→ Task description:
List every line in the items below that contains the word "menu", copying each line in full.

◇ ◇ ◇

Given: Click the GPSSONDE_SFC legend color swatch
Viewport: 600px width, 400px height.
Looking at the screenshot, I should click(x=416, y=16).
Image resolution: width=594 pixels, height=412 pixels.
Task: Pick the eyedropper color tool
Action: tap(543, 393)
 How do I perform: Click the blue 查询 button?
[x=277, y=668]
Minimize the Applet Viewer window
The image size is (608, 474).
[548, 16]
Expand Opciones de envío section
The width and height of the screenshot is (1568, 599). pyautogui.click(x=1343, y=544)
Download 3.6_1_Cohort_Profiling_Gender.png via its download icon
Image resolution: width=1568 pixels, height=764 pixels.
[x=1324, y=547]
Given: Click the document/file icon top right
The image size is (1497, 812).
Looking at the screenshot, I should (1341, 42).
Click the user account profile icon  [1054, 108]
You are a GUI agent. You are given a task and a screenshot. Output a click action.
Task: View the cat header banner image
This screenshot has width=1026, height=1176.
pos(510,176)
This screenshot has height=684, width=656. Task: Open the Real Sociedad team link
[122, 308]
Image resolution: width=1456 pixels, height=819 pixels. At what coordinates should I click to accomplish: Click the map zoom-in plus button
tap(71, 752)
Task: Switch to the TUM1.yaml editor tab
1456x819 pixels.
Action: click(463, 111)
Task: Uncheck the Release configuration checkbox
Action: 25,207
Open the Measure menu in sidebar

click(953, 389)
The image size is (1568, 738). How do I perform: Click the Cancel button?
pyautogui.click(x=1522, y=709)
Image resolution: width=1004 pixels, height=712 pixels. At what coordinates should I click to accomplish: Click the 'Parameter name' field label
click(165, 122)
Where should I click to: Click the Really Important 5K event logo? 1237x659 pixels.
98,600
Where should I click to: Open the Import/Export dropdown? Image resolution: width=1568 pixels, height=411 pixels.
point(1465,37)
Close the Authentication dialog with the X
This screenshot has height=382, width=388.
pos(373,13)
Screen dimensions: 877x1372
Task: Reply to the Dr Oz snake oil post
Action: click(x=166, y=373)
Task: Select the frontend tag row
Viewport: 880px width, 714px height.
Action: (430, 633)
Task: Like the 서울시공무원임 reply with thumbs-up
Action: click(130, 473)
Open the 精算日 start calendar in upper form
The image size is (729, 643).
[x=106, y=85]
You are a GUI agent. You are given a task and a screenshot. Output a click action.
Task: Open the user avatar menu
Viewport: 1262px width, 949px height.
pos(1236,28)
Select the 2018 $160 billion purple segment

◇ ◇ ◇

→ Output for this task:
Open the Measure menu in sidebar
Task: Open the user avatar menu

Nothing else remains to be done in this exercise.